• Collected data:
◇ ◇ ◇ ◇ ◇ ◇ ◇

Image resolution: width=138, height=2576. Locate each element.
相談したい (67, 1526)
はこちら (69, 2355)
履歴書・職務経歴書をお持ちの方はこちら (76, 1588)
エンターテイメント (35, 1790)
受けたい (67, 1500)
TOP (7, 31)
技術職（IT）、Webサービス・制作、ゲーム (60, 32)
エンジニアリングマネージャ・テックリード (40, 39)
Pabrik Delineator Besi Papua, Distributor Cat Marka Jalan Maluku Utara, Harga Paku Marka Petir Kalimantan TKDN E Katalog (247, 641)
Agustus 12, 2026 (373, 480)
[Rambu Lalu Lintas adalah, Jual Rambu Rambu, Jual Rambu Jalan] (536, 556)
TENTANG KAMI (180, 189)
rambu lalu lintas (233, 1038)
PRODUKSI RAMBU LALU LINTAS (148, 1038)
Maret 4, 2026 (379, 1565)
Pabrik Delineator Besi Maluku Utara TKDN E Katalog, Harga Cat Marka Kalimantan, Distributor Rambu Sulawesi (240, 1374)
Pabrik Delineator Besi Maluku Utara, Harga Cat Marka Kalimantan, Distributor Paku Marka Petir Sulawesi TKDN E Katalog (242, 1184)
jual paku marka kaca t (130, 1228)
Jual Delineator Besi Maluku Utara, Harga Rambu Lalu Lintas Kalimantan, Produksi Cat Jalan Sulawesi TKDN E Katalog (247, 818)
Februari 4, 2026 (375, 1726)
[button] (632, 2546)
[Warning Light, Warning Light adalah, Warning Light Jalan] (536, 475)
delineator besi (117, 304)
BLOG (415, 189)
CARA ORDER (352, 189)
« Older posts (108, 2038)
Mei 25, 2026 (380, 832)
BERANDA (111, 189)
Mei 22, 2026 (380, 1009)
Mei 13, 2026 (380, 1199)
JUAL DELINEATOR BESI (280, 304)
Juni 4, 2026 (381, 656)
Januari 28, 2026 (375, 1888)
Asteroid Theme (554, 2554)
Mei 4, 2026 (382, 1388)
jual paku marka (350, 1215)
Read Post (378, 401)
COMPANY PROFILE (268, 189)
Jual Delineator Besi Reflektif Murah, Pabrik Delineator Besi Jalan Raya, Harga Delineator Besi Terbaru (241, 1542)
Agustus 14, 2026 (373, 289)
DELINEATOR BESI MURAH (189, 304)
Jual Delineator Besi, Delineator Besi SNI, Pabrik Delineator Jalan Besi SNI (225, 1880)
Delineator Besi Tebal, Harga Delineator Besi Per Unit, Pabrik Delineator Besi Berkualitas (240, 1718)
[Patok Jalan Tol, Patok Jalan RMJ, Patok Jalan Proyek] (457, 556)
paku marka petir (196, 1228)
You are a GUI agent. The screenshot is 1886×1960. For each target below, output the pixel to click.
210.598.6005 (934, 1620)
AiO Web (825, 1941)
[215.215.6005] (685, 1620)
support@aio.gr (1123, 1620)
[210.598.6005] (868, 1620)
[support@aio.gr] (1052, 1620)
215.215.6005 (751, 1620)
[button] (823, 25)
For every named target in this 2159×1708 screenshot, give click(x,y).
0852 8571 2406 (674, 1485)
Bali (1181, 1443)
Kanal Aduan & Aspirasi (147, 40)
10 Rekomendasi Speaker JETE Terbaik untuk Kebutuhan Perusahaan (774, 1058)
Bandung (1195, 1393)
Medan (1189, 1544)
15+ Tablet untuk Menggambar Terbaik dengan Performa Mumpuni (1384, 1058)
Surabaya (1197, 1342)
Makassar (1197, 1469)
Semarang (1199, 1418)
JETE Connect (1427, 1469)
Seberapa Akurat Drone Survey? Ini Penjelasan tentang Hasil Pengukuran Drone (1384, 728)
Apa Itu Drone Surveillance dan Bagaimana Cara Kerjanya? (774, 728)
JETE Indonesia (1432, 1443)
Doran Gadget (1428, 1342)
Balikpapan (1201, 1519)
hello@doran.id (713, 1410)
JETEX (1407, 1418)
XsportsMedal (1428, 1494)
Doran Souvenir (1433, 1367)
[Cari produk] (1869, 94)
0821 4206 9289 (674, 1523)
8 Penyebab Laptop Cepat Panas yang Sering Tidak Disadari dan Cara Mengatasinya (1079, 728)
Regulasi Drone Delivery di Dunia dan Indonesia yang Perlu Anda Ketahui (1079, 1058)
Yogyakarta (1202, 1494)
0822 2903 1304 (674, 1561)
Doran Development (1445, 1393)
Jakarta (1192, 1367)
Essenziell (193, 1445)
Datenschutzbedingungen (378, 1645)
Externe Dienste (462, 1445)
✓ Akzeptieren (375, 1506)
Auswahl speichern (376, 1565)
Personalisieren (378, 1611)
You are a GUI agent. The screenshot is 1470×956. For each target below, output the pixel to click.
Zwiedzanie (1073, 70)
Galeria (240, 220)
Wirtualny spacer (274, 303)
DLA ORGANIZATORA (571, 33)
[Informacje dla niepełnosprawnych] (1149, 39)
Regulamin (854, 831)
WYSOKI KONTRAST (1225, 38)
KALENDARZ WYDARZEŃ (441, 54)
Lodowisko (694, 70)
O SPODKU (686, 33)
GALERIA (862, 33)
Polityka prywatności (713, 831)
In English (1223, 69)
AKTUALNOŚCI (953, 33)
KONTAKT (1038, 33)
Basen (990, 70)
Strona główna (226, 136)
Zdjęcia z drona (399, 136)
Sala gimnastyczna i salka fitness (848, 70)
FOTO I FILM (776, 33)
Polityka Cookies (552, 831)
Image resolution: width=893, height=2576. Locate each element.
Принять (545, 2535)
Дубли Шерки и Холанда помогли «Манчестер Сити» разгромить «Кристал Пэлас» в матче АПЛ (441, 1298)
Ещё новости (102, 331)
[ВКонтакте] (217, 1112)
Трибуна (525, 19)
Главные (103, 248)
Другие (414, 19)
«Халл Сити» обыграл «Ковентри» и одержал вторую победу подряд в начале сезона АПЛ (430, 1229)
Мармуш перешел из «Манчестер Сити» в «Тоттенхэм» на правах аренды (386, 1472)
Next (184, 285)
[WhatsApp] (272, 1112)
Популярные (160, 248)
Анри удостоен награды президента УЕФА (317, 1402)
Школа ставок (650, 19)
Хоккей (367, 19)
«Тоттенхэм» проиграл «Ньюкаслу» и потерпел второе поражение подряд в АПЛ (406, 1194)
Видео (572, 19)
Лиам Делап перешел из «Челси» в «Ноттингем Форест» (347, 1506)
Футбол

◇ ◇ ◇ ◇ ◇ ◇ ◇

• HOW TO COMPLETE THIS TASK: Every entry should be transcribed exactly, with nothing omitted.

• SOLUTION:
Image resolution: width=138, height=2576. Locate each element.
相談したい (67, 1526)
はこちら (69, 2355)
履歴書・職務経歴書をお持ちの方はこちら (76, 1588)
エンターテイメント (35, 1790)
受けたい (67, 1500)
TOP (7, 31)
技術職（IT）、Webサービス・制作、ゲーム (60, 32)
エンジニアリングマネージャ・テックリード (40, 39)
Pabrik Delineator Besi Papua, Distributor Cat Marka Jalan Maluku Utara, Harga Paku Marka Petir Kalimantan TKDN E Katalog (247, 641)
Agustus 12, 2026 (373, 480)
[Rambu Lalu Lintas adalah, Jual Rambu Rambu, Jual Rambu Jalan] (536, 556)
TENTANG KAMI (180, 189)
rambu lalu lintas (233, 1038)
PRODUKSI RAMBU LALU LINTAS (148, 1038)
Maret 4, 2026 (379, 1565)
Pabrik Delineator Besi Maluku Utara TKDN E Katalog, Harga Cat Marka Kalimantan, Distributor Rambu Sulawesi (240, 1374)
Pabrik Delineator Besi Maluku Utara, Harga Cat Marka Kalimantan, Distributor Paku Marka Petir Sulawesi TKDN E Katalog (242, 1184)
jual paku marka kaca t (130, 1228)
Jual Delineator Besi Maluku Utara, Harga Rambu Lalu Lintas Kalimantan, Produksi Cat Jalan Sulawesi TKDN E Katalog (247, 818)
Februari 4, 2026 (375, 1726)
[button] (632, 2546)
[Warning Light, Warning Light adalah, Warning Light Jalan] (536, 475)
delineator besi (117, 304)
BLOG (415, 189)
CARA ORDER (352, 189)
« Older posts (108, 2038)
Mei 25, 2026 (380, 832)
BERANDA (111, 189)
Mei 22, 2026 (380, 1009)
Mei 13, 2026 (380, 1199)
JUAL DELINEATOR BESI (280, 304)
Juni 4, 2026 (381, 656)
Januari 28, 2026 (375, 1888)
Asteroid Theme (554, 2554)
Mei 4, 2026 (382, 1388)
jual paku marka (350, 1215)
Read Post (378, 401)
COMPANY PROFILE (268, 189)
Jual Delineator Besi Reflektif Murah, Pabrik Delineator Besi Jalan Raya, Harga Delineator Besi Terbaru (241, 1542)
Agustus 14, 2026 (373, 289)
DELINEATOR BESI MURAH (189, 304)
Jual Delineator Besi, Delineator Besi SNI, Pabrik Delineator Jalan Besi SNI (225, 1880)
Delineator Besi Tebal, Harga Delineator Besi Per Unit, Pabrik Delineator Besi Berkualitas (240, 1718)
[Patok Jalan Tol, Patok Jalan RMJ, Patok Jalan Proyek] (457, 556)
paku marka petir (196, 1228)
You are a GUI agent. The screenshot is 1886×1960. For each target below, output the pixel to click.
210.598.6005 (934, 1620)
AiO Web (825, 1941)
[215.215.6005] (685, 1620)
support@aio.gr (1123, 1620)
[210.598.6005] (868, 1620)
[support@aio.gr] (1052, 1620)
215.215.6005 (751, 1620)
[button] (823, 25)
For every named target in this 2159×1708 screenshot, give click(x,y).
0852 8571 2406 (674, 1485)
Bali (1181, 1443)
Kanal Aduan & Aspirasi (147, 40)
10 Rekomendasi Speaker JETE Terbaik untuk Kebutuhan Perusahaan (774, 1058)
Bandung (1195, 1393)
Medan (1189, 1544)
15+ Tablet untuk Menggambar Terbaik dengan Performa Mumpuni (1384, 1058)
Surabaya (1197, 1342)
Makassar (1197, 1469)
Semarang (1199, 1418)
JETE Connect (1427, 1469)
Seberapa Akurat Drone Survey? Ini Penjelasan tentang Hasil Pengukuran Drone (1384, 728)
Apa Itu Drone Surveillance dan Bagaimana Cara Kerjanya? (774, 728)
JETE Indonesia (1432, 1443)
Doran Gadget (1428, 1342)
Balikpapan (1201, 1519)
hello@doran.id (713, 1410)
JETEX (1407, 1418)
XsportsMedal (1428, 1494)
Doran Souvenir (1433, 1367)
[Cari produk] (1869, 94)
0821 4206 9289 (674, 1523)
8 Penyebab Laptop Cepat Panas yang Sering Tidak Disadari dan Cara Mengatasinya (1079, 728)
Regulasi Drone Delivery di Dunia dan Indonesia yang Perlu Anda Ketahui (1079, 1058)
Yogyakarta (1202, 1494)
0822 2903 1304 (674, 1561)
Doran Development (1445, 1393)
Jakarta (1192, 1367)
Essenziell (193, 1445)
Datenschutzbedingungen (378, 1645)
Externe Dienste (462, 1445)
✓ Akzeptieren (375, 1506)
Auswahl speichern (376, 1565)
Personalisieren (378, 1611)
You are a GUI agent. The screenshot is 1470×956. For each target below, output the pixel to click.
Zwiedzanie (1073, 70)
Galeria (240, 220)
Wirtualny spacer (274, 303)
DLA ORGANIZATORA (571, 33)
[Informacje dla niepełnosprawnych] (1149, 39)
Regulamin (854, 831)
WYSOKI KONTRAST (1225, 38)
KALENDARZ WYDARZEŃ (441, 54)
Lodowisko (694, 70)
O SPODKU (686, 33)
GALERIA (862, 33)
Polityka prywatności (713, 831)
In English (1223, 69)
AKTUALNOŚCI (953, 33)
KONTAKT (1038, 33)
Basen (990, 70)
Strona główna (226, 136)
Zdjęcia z drona (399, 136)
Sala gimnastyczna i salka fitness (848, 70)
FOTO I FILM (776, 33)
Polityka Cookies (552, 831)
Image resolution: width=893, height=2576. Locate each element.
Принять (545, 2535)
Дубли Шерки и Холанда помогли «Манчестер Сити» разгромить «Кристал Пэлас» в матче АПЛ (441, 1298)
Ещё новости (102, 331)
[ВКонтакте] (217, 1112)
Трибуна (525, 19)
Главные (103, 248)
Другие (414, 19)
«Халл Сити» обыграл «Ковентри» и одержал вторую победу подряд в начале сезона АПЛ (430, 1229)
Мармуш перешел из «Манчестер Сити» в «Тоттенхэм» на правах аренды (386, 1472)
Next (184, 285)
[WhatsApp] (272, 1112)
Популярные (160, 248)
Анри удостоен награды президента УЕФА (317, 1402)
Школа ставок (650, 19)
Хоккей (367, 19)
«Тоттенхэм» проиграл «Ньюкаслу» и потерпел второе поражение подряд в АПЛ (406, 1194)
Видео (572, 19)
Лиам Делап перешел из «Челси» в «Ноттингем Форест» (347, 1506)
Футбол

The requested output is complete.